Church in Agder, Norway

Åknes Church (Åknes kirke) is a parish church of the Church of Norway in Åseral Municipality, Agder county, Norway. It is located in the village of Åknes. It is one of the churches for the Åseral parish which is part of the Otredal prosti (deanery) in the Diocese of Agder og Telemark. The white, wooden church was built in a rectangular design in 1873 using plans drawn up by the architects Tobias Flottorp and Gård Ekså. The church seats about 150 people.

==History==
The earliest existing historical records of the church date back to the year 1328, but the church was not new that year. The original church was likely built around the year 1250. It was a rectangular church building and it was located about 400 m north of the present site of the church. Archaeological evidence suggests the church sat in an east-west orientation and measured roughly 7x4 m. Historical records show that the church likely closed after the Black Death and was no longer used. By the 1600s, there was no church remaining.
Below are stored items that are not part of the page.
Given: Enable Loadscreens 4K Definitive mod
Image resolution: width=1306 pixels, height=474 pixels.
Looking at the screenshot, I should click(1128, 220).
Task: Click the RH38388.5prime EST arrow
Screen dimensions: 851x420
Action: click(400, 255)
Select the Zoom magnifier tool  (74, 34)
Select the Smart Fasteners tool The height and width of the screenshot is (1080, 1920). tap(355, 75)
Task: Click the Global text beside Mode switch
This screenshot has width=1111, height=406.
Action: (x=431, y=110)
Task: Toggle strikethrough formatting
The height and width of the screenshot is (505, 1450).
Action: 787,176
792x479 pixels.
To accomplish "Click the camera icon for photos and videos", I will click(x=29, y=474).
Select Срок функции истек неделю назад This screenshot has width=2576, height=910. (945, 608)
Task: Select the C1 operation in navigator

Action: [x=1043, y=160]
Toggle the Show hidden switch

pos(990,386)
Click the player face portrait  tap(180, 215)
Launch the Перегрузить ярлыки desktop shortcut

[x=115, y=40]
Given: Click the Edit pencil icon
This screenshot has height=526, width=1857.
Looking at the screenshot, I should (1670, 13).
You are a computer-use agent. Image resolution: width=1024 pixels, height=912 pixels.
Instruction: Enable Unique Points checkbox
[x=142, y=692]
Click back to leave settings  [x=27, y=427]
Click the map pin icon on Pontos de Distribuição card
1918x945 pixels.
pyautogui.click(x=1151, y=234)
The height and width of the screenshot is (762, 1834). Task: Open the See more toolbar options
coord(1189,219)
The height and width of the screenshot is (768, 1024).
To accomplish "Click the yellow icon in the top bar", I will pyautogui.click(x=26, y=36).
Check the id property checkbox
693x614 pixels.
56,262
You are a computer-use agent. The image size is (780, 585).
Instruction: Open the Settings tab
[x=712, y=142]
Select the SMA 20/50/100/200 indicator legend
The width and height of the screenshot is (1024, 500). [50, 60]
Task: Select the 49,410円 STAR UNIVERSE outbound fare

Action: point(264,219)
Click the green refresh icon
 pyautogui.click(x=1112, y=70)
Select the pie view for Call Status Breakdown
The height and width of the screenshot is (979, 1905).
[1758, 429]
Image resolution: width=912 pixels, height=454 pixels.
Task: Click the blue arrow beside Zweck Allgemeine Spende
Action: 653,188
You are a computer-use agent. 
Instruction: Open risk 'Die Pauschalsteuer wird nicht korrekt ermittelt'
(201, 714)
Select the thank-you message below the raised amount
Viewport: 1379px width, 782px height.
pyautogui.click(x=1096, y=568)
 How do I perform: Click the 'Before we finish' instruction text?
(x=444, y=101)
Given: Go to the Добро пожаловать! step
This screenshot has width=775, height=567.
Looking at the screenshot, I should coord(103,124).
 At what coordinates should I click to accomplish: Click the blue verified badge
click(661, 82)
As Åseral gained population, the people in the northern part of the municipality wanted their own chapel. Road connections were poor in Åseral in the middle of the 19th century, and there was a real need for a separate church building in the upper part of the municipality. However, the people around the lake Lognevatnet had to fight a long battle before the chapel was ready for use. Neither the parish priest nor the municipality as a whole supported their desire for a separate chapel. But the residents never gave up and their new chapel was completed in the autumn of 1873. When they built the new church, it was decided that the church site should be located about 400 m to the south of the medieval church site. The new site was still on the shore of the lake Lognevatnet, but in a flatter, less rocky area. The new church was consecrated in 1873 and a small graveyard was built surrounding the building.